> **INPUT FOR THIS TASK**:
━━━
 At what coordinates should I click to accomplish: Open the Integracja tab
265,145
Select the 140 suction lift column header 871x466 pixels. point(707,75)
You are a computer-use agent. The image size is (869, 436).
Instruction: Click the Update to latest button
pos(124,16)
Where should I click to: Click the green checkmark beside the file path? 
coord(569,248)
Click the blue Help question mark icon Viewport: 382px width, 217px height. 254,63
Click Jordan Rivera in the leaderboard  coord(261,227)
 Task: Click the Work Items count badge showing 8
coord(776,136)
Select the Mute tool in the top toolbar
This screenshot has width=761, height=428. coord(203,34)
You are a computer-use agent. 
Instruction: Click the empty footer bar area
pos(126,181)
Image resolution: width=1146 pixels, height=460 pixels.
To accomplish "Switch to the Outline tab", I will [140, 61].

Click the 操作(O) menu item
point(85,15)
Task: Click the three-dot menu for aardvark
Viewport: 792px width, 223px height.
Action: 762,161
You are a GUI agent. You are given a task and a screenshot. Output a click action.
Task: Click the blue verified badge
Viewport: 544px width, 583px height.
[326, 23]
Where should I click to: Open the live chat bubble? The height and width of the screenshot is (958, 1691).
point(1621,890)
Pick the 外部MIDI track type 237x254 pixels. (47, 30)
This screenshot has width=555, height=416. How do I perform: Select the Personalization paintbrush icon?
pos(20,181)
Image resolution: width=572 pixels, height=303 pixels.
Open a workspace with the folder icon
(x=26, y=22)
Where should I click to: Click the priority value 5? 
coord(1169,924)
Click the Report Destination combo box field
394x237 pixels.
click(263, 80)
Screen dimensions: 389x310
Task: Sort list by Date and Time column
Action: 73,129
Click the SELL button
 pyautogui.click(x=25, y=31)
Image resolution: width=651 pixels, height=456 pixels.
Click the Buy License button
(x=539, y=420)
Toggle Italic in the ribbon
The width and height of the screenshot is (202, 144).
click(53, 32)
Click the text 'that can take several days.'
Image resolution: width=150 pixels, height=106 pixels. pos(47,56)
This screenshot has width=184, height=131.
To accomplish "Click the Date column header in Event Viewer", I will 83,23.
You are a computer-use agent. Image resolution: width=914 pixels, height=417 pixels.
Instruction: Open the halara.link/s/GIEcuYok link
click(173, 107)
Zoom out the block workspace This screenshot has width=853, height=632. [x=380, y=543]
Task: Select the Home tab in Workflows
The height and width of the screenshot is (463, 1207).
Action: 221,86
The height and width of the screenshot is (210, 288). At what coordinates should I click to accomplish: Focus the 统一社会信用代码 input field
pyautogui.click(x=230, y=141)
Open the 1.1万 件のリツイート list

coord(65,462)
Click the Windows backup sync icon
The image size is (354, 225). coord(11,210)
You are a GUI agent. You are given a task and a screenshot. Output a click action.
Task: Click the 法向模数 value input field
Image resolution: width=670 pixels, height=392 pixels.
━━━
> **TASK OBJECTIVE**:
When the entries above are retyped, each line must stay exactly as it is.

> **RESPONSE BOX**:
 At what coordinates should I click to accomplish: Open the Integracja tab
265,145
Select the 140 suction lift column header 871x466 pixels. point(707,75)
You are a computer-use agent. The image size is (869, 436).
Instruction: Click the Update to latest button
pos(124,16)
Where should I click to: Click the green checkmark beside the file path? 
coord(569,248)
Click the blue Help question mark icon Viewport: 382px width, 217px height. 254,63
Click Jordan Rivera in the leaderboard  coord(261,227)
 Task: Click the Work Items count badge showing 8
coord(776,136)
Select the Mute tool in the top toolbar
This screenshot has width=761, height=428. coord(203,34)
You are a computer-use agent. 
Instruction: Click the empty footer bar area
pos(126,181)
Image resolution: width=1146 pixels, height=460 pixels.
To accomplish "Switch to the Outline tab", I will [140, 61].

Click the 操作(O) menu item
point(85,15)
Task: Click the three-dot menu for aardvark
Viewport: 792px width, 223px height.
Action: 762,161
You are a GUI agent. You are given a task and a screenshot. Output a click action.
Task: Click the blue verified badge
Viewport: 544px width, 583px height.
[326, 23]
Where should I click to: Open the live chat bubble? The height and width of the screenshot is (958, 1691).
point(1621,890)
Pick the 外部MIDI track type 237x254 pixels. (47, 30)
This screenshot has width=555, height=416. How do I perform: Select the Personalization paintbrush icon?
pos(20,181)
Image resolution: width=572 pixels, height=303 pixels.
Open a workspace with the folder icon
(x=26, y=22)
Where should I click to: Click the priority value 5? 
coord(1169,924)
Click the Report Destination combo box field
394x237 pixels.
click(263, 80)
Screen dimensions: 389x310
Task: Sort list by Date and Time column
Action: 73,129
Click the SELL button
 pyautogui.click(x=25, y=31)
Image resolution: width=651 pixels, height=456 pixels.
Click the Buy License button
(x=539, y=420)
Toggle Italic in the ribbon
The width and height of the screenshot is (202, 144).
click(53, 32)
Click the text 'that can take several days.'
Image resolution: width=150 pixels, height=106 pixels. pos(47,56)
This screenshot has width=184, height=131.
To accomplish "Click the Date column header in Event Viewer", I will 83,23.
You are a computer-use agent. Image resolution: width=914 pixels, height=417 pixels.
Instruction: Open the halara.link/s/GIEcuYok link
click(173, 107)
Zoom out the block workspace This screenshot has width=853, height=632. [x=380, y=543]
Task: Select the Home tab in Workflows
The height and width of the screenshot is (463, 1207).
Action: 221,86
The height and width of the screenshot is (210, 288). At what coordinates should I click to accomplish: Focus the 统一社会信用代码 input field
pyautogui.click(x=230, y=141)
Open the 1.1万 件のリツイート list

coord(65,462)
Click the Windows backup sync icon
The image size is (354, 225). coord(11,210)
You are a GUI agent. You are given a task and a screenshot. Output a click action.
Task: Click the 法向模数 value input field
Image resolution: width=670 pixels, height=392 pixels.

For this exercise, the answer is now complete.